The Gamecock also participates in an annual barge/smack race which Whitstable Maritime has helped promote over the past three years with the Kentish Sail Association. For the past two years the race formed part of a nautical festival organised by Whitstable Maritime. When in the harbour the tall masts added to the picturesque scene of fishing boats, stalls, lifeboats and other craft. Scaled models of many of the local craft were on display with parents and offspring competing to control the models in the temporary boating pool. Attendance has doubled to 10,000 and another ‘Harbour Day’ is planned for 3rd. August.
It is an aspiration of Whitstable Maritime that many of these activities are managed by a permanent Maritime Discovery Centre on the coast The plan is for the Centre to provide enjoyable opportunities for visitors and students to explore the town’s connections with the sea, past, present and future, through six themes: the impact of Man and Nature on the coastline; fish and shellfish from sea to plate; marine industries past, present and future; seamanship and navigation; a coastal trail; alternative energy and new technologies. Discussions are also underway to reintroduce the construction of small craft to Whitstable. The Centre would strengthen Whitstable’s future appeal as a visitor destination and advance the education of school children, students and adults. A pontoon to assist with embarkation has been installed in the harbour and it is realistic to envisage the programme being delivered in the Centre, on the foreshore, and afloat.
So no longer will visitors walk along the beach unaware that it is a recent artificial creation built to defend the town from storms. An interactive coastal trail will help them discover evidence that buried beneath their feet are the slipways of half-a-dozen boatyards, including that of the Collar Brothers where the Gamecock was built. Street names and architectural features of historical buildings will be other clues to a once thriving industry. Whilst students can use real data gathered through satellites to simulate alternative ways of dealing with rising sea levels. There are many opportunities for enriching the learning of all ages and a consultation undertaken in 2016 by Canterbury City Council resulted in a strong public endorsement of the proposal for a Centre.

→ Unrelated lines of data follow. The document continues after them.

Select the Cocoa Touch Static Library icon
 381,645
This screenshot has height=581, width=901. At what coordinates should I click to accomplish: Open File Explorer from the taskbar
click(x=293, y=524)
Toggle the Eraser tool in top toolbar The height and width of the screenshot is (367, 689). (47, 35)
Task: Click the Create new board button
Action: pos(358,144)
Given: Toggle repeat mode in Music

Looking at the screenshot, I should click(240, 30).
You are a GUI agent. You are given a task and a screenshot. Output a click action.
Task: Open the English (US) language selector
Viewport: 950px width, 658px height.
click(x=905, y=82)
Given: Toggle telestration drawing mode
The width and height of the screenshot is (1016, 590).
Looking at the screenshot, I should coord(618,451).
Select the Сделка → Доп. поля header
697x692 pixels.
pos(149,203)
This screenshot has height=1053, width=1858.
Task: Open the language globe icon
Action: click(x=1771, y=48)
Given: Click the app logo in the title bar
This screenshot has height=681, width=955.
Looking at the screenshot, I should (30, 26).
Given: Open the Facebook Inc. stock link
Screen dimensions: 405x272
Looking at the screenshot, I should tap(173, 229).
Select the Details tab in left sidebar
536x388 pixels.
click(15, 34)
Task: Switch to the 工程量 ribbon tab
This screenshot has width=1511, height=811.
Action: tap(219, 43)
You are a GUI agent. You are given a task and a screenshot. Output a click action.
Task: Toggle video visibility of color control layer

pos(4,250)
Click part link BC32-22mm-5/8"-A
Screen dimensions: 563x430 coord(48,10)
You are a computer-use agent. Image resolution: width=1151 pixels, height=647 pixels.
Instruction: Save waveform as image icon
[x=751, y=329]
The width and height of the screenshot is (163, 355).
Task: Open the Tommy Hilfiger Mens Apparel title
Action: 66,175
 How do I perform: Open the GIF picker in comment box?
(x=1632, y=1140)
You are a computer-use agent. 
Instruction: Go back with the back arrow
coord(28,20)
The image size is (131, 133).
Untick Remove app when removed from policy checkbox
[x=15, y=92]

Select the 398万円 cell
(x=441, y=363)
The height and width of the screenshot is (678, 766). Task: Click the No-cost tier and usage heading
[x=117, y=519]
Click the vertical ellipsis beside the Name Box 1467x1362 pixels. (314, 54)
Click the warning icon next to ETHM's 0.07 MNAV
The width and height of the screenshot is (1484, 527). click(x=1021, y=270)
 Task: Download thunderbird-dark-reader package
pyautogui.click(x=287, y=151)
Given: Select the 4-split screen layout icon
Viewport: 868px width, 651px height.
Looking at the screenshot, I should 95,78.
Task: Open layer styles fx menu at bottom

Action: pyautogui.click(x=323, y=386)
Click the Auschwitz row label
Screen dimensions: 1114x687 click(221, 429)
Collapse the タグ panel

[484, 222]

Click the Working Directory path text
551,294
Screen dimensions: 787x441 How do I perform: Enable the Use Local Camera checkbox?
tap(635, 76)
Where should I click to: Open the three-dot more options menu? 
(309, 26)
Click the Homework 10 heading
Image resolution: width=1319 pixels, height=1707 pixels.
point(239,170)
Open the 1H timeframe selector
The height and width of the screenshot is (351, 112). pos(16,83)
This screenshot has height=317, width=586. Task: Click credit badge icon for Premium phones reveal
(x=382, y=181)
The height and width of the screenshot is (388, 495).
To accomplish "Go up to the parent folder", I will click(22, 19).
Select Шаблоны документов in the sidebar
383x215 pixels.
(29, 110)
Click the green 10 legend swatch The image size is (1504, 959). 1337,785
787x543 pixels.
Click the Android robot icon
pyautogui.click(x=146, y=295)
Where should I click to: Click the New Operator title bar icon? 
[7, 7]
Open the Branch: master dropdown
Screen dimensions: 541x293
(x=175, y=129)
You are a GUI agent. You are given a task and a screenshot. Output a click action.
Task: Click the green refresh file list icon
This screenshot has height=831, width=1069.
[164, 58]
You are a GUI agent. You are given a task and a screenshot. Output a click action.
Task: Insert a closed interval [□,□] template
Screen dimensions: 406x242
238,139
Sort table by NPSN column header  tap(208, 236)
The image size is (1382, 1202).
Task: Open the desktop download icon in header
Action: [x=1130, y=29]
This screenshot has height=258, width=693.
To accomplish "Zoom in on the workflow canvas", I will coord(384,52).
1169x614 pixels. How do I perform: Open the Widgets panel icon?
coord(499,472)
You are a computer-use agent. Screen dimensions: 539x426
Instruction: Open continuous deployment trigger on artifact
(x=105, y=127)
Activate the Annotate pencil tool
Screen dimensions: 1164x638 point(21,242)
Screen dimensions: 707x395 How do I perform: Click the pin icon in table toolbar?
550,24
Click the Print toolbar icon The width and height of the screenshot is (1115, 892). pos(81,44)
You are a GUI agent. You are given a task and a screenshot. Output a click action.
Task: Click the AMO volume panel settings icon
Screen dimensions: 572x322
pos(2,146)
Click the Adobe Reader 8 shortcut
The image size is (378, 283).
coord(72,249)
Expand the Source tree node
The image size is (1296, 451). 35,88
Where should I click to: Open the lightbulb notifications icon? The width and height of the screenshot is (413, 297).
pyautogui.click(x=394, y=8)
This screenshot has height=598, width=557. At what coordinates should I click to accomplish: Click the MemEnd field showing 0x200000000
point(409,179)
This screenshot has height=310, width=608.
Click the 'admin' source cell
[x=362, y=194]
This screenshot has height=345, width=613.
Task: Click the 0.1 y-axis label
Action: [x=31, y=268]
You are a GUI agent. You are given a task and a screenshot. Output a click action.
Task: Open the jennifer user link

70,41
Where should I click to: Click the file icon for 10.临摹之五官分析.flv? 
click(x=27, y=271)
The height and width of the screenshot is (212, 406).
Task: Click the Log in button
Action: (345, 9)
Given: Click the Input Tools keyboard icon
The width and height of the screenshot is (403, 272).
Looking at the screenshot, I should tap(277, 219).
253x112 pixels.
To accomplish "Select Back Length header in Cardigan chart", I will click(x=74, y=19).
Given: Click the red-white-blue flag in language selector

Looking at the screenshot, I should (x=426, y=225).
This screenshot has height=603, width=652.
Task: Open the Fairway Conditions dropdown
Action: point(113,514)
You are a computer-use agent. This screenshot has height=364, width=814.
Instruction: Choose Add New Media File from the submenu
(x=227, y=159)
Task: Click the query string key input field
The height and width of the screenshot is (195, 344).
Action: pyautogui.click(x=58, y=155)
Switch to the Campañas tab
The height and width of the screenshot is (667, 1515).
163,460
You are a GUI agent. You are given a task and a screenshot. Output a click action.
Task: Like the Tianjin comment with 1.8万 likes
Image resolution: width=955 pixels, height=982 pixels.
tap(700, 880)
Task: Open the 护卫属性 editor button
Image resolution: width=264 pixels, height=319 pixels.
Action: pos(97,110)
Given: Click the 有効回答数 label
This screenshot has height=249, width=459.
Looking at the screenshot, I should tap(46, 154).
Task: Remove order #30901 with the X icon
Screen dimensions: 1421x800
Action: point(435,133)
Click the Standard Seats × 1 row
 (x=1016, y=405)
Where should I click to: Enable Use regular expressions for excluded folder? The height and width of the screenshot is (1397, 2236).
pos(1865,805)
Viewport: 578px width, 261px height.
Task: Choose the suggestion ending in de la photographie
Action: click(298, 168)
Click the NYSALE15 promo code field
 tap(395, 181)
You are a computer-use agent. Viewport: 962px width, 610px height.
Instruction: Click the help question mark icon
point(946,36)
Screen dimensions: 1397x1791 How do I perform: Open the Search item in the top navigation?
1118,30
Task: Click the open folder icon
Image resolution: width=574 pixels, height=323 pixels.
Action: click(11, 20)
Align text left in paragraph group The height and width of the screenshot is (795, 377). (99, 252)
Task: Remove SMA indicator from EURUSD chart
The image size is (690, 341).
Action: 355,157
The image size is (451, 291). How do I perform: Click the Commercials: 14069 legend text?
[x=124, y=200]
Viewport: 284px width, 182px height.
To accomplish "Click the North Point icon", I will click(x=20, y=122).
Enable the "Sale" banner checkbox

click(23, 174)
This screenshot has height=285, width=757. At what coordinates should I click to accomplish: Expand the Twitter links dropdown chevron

How rapidly the vision promoted by Whitstable Maritime is realised depends on the success of the charity in attracting competent volunteers and adequate funding. To date, the response from companies, other voluntary organisations and the public, has been very encouraging. We now have expertise in boat-building, seamanship, architecture, marine ecology, tourism, education, IT, art and business and are looking to recruit more volunteers with different skill sets. The town’s expansion is limited geographically but building on its maritime heritage adds value and will stimulate further growth in the local economy.
Meanwhile, the Gamecock requires more attention - and funding!